> _TASK GOAL_: Please print the full listing exactly.

> _DATA RECORDS_:
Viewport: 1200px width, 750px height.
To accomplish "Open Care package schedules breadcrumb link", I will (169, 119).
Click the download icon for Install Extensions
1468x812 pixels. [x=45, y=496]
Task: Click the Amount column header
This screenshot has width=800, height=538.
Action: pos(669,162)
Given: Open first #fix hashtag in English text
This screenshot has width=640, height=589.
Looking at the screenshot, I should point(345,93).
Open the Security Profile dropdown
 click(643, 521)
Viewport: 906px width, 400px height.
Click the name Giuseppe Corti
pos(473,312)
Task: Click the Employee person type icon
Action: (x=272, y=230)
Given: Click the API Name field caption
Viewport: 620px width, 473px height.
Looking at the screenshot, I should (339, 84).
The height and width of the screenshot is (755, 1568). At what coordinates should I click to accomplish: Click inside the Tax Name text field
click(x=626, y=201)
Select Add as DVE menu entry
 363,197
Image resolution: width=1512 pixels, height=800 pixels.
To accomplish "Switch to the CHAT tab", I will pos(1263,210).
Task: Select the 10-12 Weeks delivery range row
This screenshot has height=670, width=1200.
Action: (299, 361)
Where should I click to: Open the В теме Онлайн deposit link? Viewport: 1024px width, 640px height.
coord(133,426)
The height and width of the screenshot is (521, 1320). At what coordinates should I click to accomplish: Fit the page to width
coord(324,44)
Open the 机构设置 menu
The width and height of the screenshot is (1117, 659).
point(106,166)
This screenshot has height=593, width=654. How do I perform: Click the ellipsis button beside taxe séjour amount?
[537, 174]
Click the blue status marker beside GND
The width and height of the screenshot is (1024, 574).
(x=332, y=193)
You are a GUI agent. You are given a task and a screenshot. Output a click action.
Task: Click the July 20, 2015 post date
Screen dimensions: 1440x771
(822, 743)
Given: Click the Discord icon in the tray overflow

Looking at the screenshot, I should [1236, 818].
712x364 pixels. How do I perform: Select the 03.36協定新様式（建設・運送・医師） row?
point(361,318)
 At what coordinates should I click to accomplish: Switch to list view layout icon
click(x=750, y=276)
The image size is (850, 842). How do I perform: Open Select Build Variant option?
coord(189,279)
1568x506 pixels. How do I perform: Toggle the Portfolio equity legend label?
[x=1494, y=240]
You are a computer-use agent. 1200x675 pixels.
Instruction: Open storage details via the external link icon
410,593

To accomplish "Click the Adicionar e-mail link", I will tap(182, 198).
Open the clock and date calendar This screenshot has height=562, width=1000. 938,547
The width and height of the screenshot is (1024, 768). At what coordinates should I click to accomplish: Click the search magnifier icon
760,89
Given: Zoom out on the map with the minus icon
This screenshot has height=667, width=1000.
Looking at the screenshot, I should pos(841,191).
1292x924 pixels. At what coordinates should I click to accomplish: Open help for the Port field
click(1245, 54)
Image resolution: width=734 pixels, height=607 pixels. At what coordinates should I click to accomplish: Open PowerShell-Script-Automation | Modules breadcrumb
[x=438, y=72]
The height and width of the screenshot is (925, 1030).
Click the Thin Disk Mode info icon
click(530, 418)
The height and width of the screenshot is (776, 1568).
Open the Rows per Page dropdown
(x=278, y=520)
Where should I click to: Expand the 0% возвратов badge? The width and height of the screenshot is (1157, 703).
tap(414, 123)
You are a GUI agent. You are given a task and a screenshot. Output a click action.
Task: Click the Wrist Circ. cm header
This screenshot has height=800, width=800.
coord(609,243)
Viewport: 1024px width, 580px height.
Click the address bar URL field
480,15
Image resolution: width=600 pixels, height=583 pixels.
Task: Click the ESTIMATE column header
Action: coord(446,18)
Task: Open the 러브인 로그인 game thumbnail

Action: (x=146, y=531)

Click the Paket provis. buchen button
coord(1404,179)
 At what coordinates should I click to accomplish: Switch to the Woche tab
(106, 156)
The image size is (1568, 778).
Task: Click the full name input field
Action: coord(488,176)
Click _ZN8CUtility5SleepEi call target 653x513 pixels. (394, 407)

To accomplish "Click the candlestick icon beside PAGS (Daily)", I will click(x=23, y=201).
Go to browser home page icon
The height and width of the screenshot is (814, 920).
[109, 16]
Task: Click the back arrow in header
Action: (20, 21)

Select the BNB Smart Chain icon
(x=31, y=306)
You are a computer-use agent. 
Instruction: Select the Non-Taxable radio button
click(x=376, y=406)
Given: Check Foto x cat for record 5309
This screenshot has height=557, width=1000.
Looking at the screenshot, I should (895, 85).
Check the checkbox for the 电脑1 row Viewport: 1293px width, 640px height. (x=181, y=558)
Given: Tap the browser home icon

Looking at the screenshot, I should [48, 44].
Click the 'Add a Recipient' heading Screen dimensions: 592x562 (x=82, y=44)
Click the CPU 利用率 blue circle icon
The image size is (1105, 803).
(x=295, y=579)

> _WRITTEN ANSWER_:
Viewport: 1200px width, 750px height.
To accomplish "Open Care package schedules breadcrumb link", I will (169, 119).
Click the download icon for Install Extensions
1468x812 pixels. [x=45, y=496]
Task: Click the Amount column header
This screenshot has width=800, height=538.
Action: pos(669,162)
Given: Open first #fix hashtag in English text
This screenshot has width=640, height=589.
Looking at the screenshot, I should point(345,93).
Open the Security Profile dropdown
 click(643, 521)
Viewport: 906px width, 400px height.
Click the name Giuseppe Corti
pos(473,312)
Task: Click the Employee person type icon
Action: (x=272, y=230)
Given: Click the API Name field caption
Viewport: 620px width, 473px height.
Looking at the screenshot, I should (339, 84).
The height and width of the screenshot is (755, 1568). At what coordinates should I click to accomplish: Click inside the Tax Name text field
click(x=626, y=201)
Select Add as DVE menu entry
 363,197
Image resolution: width=1512 pixels, height=800 pixels.
To accomplish "Switch to the CHAT tab", I will pos(1263,210).
Task: Select the 10-12 Weeks delivery range row
This screenshot has height=670, width=1200.
Action: (299, 361)
Where should I click to: Open the В теме Онлайн deposit link? Viewport: 1024px width, 640px height.
coord(133,426)
The height and width of the screenshot is (521, 1320). At what coordinates should I click to accomplish: Fit the page to width
coord(324,44)
Open the 机构设置 menu
The width and height of the screenshot is (1117, 659).
point(106,166)
This screenshot has height=593, width=654. How do I perform: Click the ellipsis button beside taxe séjour amount?
[537, 174]
Click the blue status marker beside GND
The width and height of the screenshot is (1024, 574).
(x=332, y=193)
You are a GUI agent. You are given a task and a screenshot. Output a click action.
Task: Click the July 20, 2015 post date
Screen dimensions: 1440x771
(822, 743)
Given: Click the Discord icon in the tray overflow

Looking at the screenshot, I should [1236, 818].
712x364 pixels. How do I perform: Select the 03.36協定新様式（建設・運送・医師） row?
point(361,318)
 At what coordinates should I click to accomplish: Switch to list view layout icon
click(x=750, y=276)
The image size is (850, 842). How do I perform: Open Select Build Variant option?
coord(189,279)
1568x506 pixels. How do I perform: Toggle the Portfolio equity legend label?
[x=1494, y=240]
You are a computer-use agent. 1200x675 pixels.
Instruction: Open storage details via the external link icon
410,593

To accomplish "Click the Adicionar e-mail link", I will tap(182, 198).
Open the clock and date calendar This screenshot has height=562, width=1000. 938,547
The width and height of the screenshot is (1024, 768). At what coordinates should I click to accomplish: Click the search magnifier icon
760,89
Given: Zoom out on the map with the minus icon
This screenshot has height=667, width=1000.
Looking at the screenshot, I should pos(841,191).
1292x924 pixels. At what coordinates should I click to accomplish: Open help for the Port field
click(1245, 54)
Image resolution: width=734 pixels, height=607 pixels. At what coordinates should I click to accomplish: Open PowerShell-Script-Automation | Modules breadcrumb
[x=438, y=72]
The height and width of the screenshot is (925, 1030).
Click the Thin Disk Mode info icon
click(530, 418)
The height and width of the screenshot is (776, 1568).
Open the Rows per Page dropdown
(x=278, y=520)
Where should I click to: Expand the 0% возвратов badge? The width and height of the screenshot is (1157, 703).
tap(414, 123)
You are a GUI agent. You are given a task and a screenshot. Output a click action.
Task: Click the Wrist Circ. cm header
This screenshot has height=800, width=800.
coord(609,243)
Viewport: 1024px width, 580px height.
Click the address bar URL field
480,15
Image resolution: width=600 pixels, height=583 pixels.
Task: Click the ESTIMATE column header
Action: coord(446,18)
Task: Open the 러브인 로그인 game thumbnail

Action: (x=146, y=531)

Click the Paket provis. buchen button
coord(1404,179)
 At what coordinates should I click to accomplish: Switch to the Woche tab
(106, 156)
The image size is (1568, 778).
Task: Click the full name input field
Action: coord(488,176)
Click _ZN8CUtility5SleepEi call target 653x513 pixels. (394, 407)

To accomplish "Click the candlestick icon beside PAGS (Daily)", I will click(x=23, y=201).
Go to browser home page icon
The height and width of the screenshot is (814, 920).
[109, 16]
Task: Click the back arrow in header
Action: (20, 21)

Select the BNB Smart Chain icon
(x=31, y=306)
You are a computer-use agent. 
Instruction: Select the Non-Taxable radio button
click(x=376, y=406)
Given: Check Foto x cat for record 5309
This screenshot has height=557, width=1000.
Looking at the screenshot, I should (895, 85).
Check the checkbox for the 电脑1 row Viewport: 1293px width, 640px height. (x=181, y=558)
Given: Tap the browser home icon

Looking at the screenshot, I should [48, 44].
Click the 'Add a Recipient' heading Screen dimensions: 592x562 (x=82, y=44)
Click the CPU 利用率 blue circle icon
The image size is (1105, 803).
(x=295, y=579)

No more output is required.